Can you quote exactly the stretch of lines from the one with "Task: Open the download" through the final line of the material, both ends included?

* [Source records]

::::::::

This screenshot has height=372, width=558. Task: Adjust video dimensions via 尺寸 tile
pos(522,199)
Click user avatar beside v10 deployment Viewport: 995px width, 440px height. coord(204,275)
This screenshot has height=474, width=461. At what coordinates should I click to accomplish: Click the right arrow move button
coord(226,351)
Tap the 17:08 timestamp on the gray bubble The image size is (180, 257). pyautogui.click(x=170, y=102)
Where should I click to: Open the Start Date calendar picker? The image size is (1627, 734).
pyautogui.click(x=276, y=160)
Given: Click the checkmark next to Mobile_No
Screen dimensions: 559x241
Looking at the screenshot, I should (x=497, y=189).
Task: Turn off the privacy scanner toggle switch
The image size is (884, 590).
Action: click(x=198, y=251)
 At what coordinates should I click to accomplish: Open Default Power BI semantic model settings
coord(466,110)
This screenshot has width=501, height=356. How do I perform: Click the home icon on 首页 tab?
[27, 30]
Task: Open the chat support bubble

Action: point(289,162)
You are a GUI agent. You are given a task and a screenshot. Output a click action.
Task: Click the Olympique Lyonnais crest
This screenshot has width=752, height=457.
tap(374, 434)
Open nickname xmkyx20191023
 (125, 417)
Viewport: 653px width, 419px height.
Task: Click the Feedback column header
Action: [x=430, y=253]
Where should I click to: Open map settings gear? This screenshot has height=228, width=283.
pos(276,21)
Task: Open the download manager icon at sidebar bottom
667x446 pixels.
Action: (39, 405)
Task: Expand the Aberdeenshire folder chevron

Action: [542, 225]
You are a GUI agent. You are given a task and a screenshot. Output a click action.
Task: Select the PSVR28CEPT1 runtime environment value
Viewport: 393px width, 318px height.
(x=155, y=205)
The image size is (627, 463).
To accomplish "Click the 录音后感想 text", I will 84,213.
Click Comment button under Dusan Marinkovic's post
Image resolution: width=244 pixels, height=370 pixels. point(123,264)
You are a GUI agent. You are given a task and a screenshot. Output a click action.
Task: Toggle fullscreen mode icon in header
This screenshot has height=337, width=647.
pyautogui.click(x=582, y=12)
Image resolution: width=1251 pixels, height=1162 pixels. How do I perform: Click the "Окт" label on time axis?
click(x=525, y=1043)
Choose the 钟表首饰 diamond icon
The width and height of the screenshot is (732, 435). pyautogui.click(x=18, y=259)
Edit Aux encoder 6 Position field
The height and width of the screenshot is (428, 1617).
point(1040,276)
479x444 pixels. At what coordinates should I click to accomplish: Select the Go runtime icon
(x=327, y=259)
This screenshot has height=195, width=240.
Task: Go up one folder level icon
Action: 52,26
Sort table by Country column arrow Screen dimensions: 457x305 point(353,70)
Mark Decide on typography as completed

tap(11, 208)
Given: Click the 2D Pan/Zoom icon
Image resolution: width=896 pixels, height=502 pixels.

::::::::

* [Answer space]
Task: Open the download manager icon at sidebar bottom
667x446 pixels.
Action: (39, 405)
Task: Expand the Aberdeenshire folder chevron

Action: [542, 225]
You are a GUI agent. You are given a task and a screenshot. Output a click action.
Task: Select the PSVR28CEPT1 runtime environment value
Viewport: 393px width, 318px height.
(x=155, y=205)
The image size is (627, 463).
To accomplish "Click the 录音后感想 text", I will 84,213.
Click Comment button under Dusan Marinkovic's post
Image resolution: width=244 pixels, height=370 pixels. point(123,264)
You are a GUI agent. You are given a task and a screenshot. Output a click action.
Task: Toggle fullscreen mode icon in header
This screenshot has height=337, width=647.
pyautogui.click(x=582, y=12)
Image resolution: width=1251 pixels, height=1162 pixels. How do I perform: Click the "Окт" label on time axis?
click(x=525, y=1043)
Choose the 钟表首饰 diamond icon
The width and height of the screenshot is (732, 435). pyautogui.click(x=18, y=259)
Edit Aux encoder 6 Position field
The height and width of the screenshot is (428, 1617).
point(1040,276)
479x444 pixels. At what coordinates should I click to accomplish: Select the Go runtime icon
(x=327, y=259)
This screenshot has height=195, width=240.
Task: Go up one folder level icon
Action: 52,26
Sort table by Country column arrow Screen dimensions: 457x305 point(353,70)
Mark Decide on typography as completed

tap(11, 208)
Given: Click the 2D Pan/Zoom icon
Image resolution: width=896 pixels, height=502 pixels.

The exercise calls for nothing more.